Record set |
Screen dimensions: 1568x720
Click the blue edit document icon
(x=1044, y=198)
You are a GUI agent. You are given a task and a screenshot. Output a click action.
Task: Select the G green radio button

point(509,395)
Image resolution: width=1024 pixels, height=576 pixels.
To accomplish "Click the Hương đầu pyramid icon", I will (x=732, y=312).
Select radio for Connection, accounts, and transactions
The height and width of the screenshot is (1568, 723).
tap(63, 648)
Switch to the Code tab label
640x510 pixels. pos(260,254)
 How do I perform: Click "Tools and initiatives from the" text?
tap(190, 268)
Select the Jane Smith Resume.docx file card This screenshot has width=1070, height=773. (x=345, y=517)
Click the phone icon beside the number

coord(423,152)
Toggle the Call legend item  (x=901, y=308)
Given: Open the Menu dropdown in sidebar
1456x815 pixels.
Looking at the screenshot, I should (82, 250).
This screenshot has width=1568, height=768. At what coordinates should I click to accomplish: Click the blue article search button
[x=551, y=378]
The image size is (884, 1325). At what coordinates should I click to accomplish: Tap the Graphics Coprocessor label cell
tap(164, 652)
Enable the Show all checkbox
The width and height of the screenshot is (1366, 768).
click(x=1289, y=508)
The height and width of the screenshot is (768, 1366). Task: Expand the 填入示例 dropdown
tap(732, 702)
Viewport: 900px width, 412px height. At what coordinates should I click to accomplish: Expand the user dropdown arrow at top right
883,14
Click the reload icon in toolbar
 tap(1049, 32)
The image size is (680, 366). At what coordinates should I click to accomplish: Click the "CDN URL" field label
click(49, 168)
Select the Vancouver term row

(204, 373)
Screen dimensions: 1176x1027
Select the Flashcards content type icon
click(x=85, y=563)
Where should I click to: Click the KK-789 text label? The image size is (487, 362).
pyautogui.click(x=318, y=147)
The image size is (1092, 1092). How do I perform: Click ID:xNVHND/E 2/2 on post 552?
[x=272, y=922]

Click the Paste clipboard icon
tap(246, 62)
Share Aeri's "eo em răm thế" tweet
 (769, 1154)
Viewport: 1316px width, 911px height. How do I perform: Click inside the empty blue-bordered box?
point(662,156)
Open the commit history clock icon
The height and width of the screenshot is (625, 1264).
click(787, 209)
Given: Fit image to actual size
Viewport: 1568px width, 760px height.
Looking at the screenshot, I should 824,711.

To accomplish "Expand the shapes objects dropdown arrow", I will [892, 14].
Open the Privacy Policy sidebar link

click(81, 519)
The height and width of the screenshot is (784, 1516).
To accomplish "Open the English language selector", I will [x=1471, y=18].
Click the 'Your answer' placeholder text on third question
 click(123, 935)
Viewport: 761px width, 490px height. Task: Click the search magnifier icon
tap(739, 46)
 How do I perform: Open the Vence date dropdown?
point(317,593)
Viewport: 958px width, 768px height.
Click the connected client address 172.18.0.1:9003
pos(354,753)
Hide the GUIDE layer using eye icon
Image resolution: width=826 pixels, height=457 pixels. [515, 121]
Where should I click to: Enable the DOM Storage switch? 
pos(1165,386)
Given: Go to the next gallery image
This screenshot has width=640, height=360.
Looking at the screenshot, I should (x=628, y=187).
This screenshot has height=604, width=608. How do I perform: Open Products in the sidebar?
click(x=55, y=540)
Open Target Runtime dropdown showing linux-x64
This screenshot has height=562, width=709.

Goal of the exercise | Set down all of the records shown above once more, exactly.

Solution below |
Screen dimensions: 1568x720
Click the blue edit document icon
(x=1044, y=198)
You are a GUI agent. You are given a task and a screenshot. Output a click action.
Task: Select the G green radio button

point(509,395)
Image resolution: width=1024 pixels, height=576 pixels.
To accomplish "Click the Hương đầu pyramid icon", I will (x=732, y=312).
Select radio for Connection, accounts, and transactions
The height and width of the screenshot is (1568, 723).
tap(63, 648)
Switch to the Code tab label
640x510 pixels. pos(260,254)
 How do I perform: Click "Tools and initiatives from the" text?
tap(190, 268)
Select the Jane Smith Resume.docx file card This screenshot has width=1070, height=773. (x=345, y=517)
Click the phone icon beside the number

coord(423,152)
Toggle the Call legend item  (x=901, y=308)
Given: Open the Menu dropdown in sidebar
1456x815 pixels.
Looking at the screenshot, I should (82, 250).
This screenshot has width=1568, height=768. At what coordinates should I click to accomplish: Click the blue article search button
[x=551, y=378]
The image size is (884, 1325). At what coordinates should I click to accomplish: Tap the Graphics Coprocessor label cell
tap(164, 652)
Enable the Show all checkbox
The width and height of the screenshot is (1366, 768).
click(x=1289, y=508)
The height and width of the screenshot is (768, 1366). Task: Expand the 填入示例 dropdown
tap(732, 702)
Viewport: 900px width, 412px height. At what coordinates should I click to accomplish: Expand the user dropdown arrow at top right
883,14
Click the reload icon in toolbar
 tap(1049, 32)
The image size is (680, 366). At what coordinates should I click to accomplish: Click the "CDN URL" field label
click(49, 168)
Select the Vancouver term row

(204, 373)
Screen dimensions: 1176x1027
Select the Flashcards content type icon
click(x=85, y=563)
Where should I click to: Click the KK-789 text label? The image size is (487, 362).
pyautogui.click(x=318, y=147)
The image size is (1092, 1092). How do I perform: Click ID:xNVHND/E 2/2 on post 552?
[x=272, y=922]

Click the Paste clipboard icon
tap(246, 62)
Share Aeri's "eo em răm thế" tweet
 (769, 1154)
Viewport: 1316px width, 911px height. How do I perform: Click inside the empty blue-bordered box?
point(662,156)
Open the commit history clock icon
The height and width of the screenshot is (625, 1264).
click(787, 209)
Given: Fit image to actual size
Viewport: 1568px width, 760px height.
Looking at the screenshot, I should 824,711.

To accomplish "Expand the shapes objects dropdown arrow", I will [892, 14].
Open the Privacy Policy sidebar link

click(81, 519)
The height and width of the screenshot is (784, 1516).
To accomplish "Open the English language selector", I will [x=1471, y=18].
Click the 'Your answer' placeholder text on third question
 click(123, 935)
Viewport: 761px width, 490px height. Task: Click the search magnifier icon
tap(739, 46)
 How do I perform: Open the Vence date dropdown?
point(317,593)
Viewport: 958px width, 768px height.
Click the connected client address 172.18.0.1:9003
pos(354,753)
Hide the GUIDE layer using eye icon
Image resolution: width=826 pixels, height=457 pixels. [515, 121]
Where should I click to: Enable the DOM Storage switch? 
pos(1165,386)
Given: Go to the next gallery image
This screenshot has width=640, height=360.
Looking at the screenshot, I should (x=628, y=187).
This screenshot has height=604, width=608. How do I perform: Open Products in the sidebar?
click(x=55, y=540)
Open Target Runtime dropdown showing linux-x64
This screenshot has height=562, width=709.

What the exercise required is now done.